Republicans are now trying to paint Obama and his fellow Democrats as soft on security, hoping to score political points ahead of the mid-term elections. Obama is seeking answers for the security lapses that allowed the would-be bomber to board the plane. He has summoned spy chiefs to a meeting on Tuesday.
It is not yet clear what impact the attempted bombing will have on Obama’s plan to close the Guantanamo Bay prison in Cuba, which has already been delayed from January until later this year. Republicans have urged the president to reconsider his decision to shut the prison and say he should also halt transfers of prisoners to countries such as Yemen, where the bomber was allegedly trained.
Obama’s plan to overhaul U.S. financial regulation is inching forward but will not yield a bill for him to sign until late spring. The House approved on December 11 its version of legislation to tighten rules to prevent a repeat of the 2008 financial market meltdown. But the Senate Banking Committee is still debating the issue.
Obama in June proposed granting the Federal Reserve new powers to monitor big financial firms that could pose a “systemic risk” to the economy, while creating a new consumer protection agency for financial products. But many provisions are controversial and may be reshaped by Congress.
After helping to broker a non-binding agreement in December among United Nations countries to curb greenhouse gas emissions, Obama must now turn to the Senate to push through a domestic law to cut carbon pollution at home.
The House already passed a bill to reduce emissions 17 percent by 2020 compared to 2005 levels, but a similar initiative in the Senate has stalled.
His efforts face opposition from many Republicans and lawmakers from states that produce coal and oil. As he works to battle high unemployment, opponents of a law argue it would hurt the economy and cost the United States jobs.
Obama’s stewardship of the issue, expected to be a priority after healthcare reform is complete, will help determine whether a binding U.N. climate pact can be reached in 2010 after the December Copenhagen talks fell short.
AFGHANISTAN - With violence in Afghanistan at its highest level in years, Obama in December ordered 30,000 more U.S. troops to the war zone to break the momentum of a resurgent Taliban.
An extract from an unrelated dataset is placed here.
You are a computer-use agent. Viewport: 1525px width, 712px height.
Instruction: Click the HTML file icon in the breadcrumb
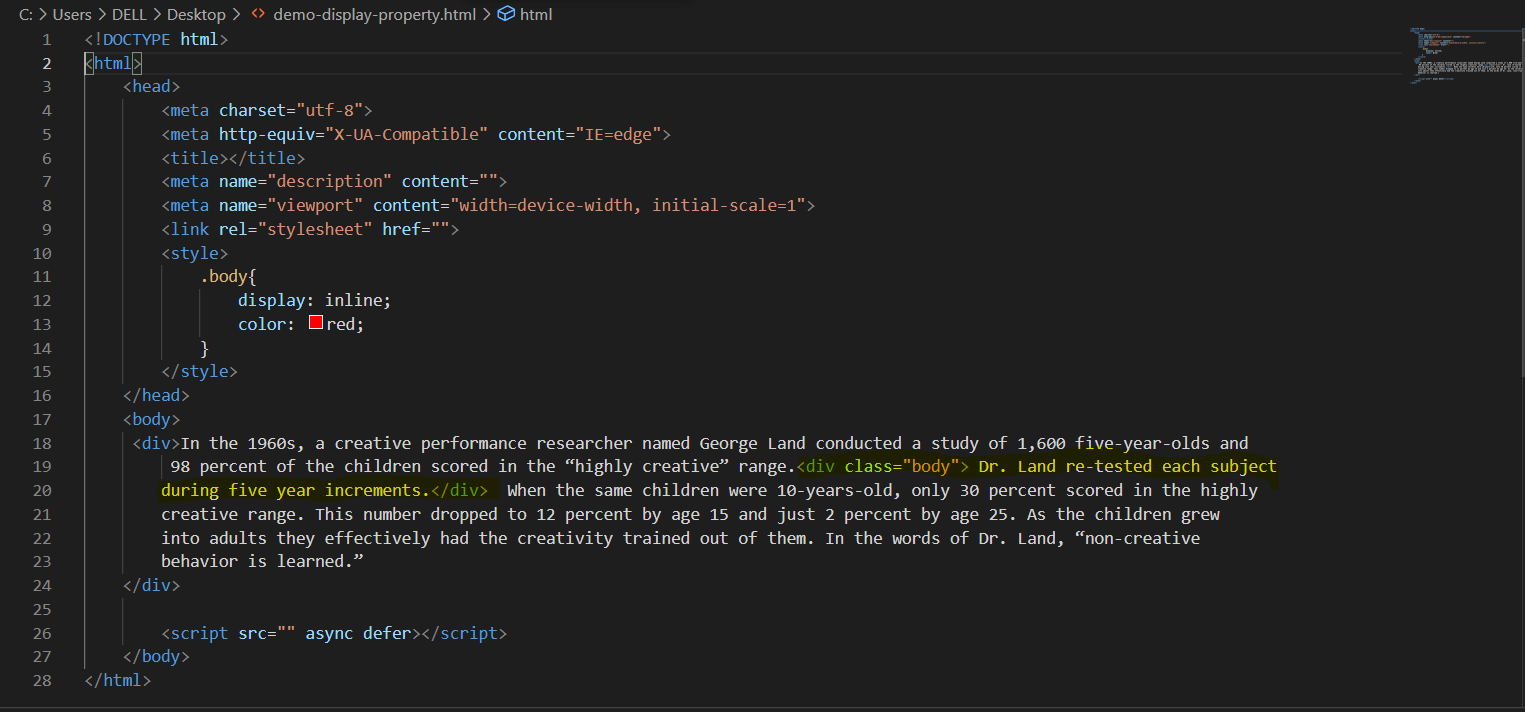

The reinforcements will bring the total number of U.S. soldiers in Afghanistan to about 100,000.
The troop increase is proving a tough sell -- with the United States struggling with record budget deficits and high unemployment, the public is wary of spending tens of billions more dollars on the war. Many Democrats also worry it could hurt them in the November election, particularly if more soldiers start coming home in body bags.
IRAQ - Obama has declared the Iraq war will end for the United States by the end of 2011, when remaining U.S. troops will withdraw. A surge in bomb attacks has raised questions about Iraq’s ability to combat militants before a national election due in March, but Washington says it is sticking to its withdrawal timetable. Obama is banking on saving billions of dollars from winding down U.S. operations in Iraq to help cut a record budget deficit and subsidize the Afghan surge.
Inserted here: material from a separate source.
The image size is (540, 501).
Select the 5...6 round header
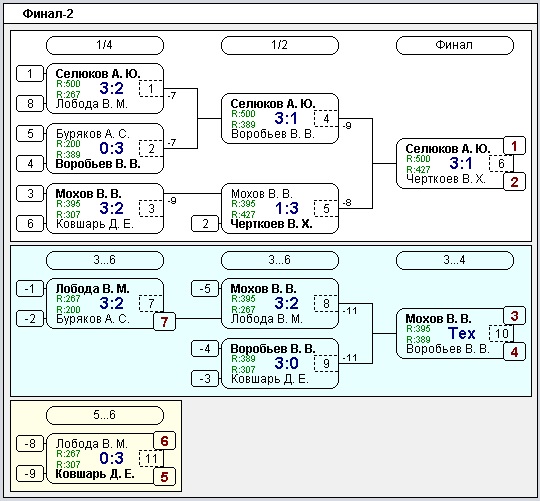click(105, 415)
Iran missed the December 31 deadline to respond to a U.N.-brokered nuclear enrichment deal after initially signaling its interest. U.S. officials say Iran’s hardline government is preoccupied with deepening domestic unrest after a disputed presidential election last year.
The United States is now talking to European allies, Russia and China about imposing tougher sanctions, but it is proceeding cautiously, reluctant to impose broad sanctions that could hurt the Iranian people and undermine the opposition.
The U.N. Security Council is not expected to begin talks on sanctions until mid-January at the earliest. Obama must still persuade Russia and China, veto-wielding allies of Iran, to back any new measure, a process which could take months.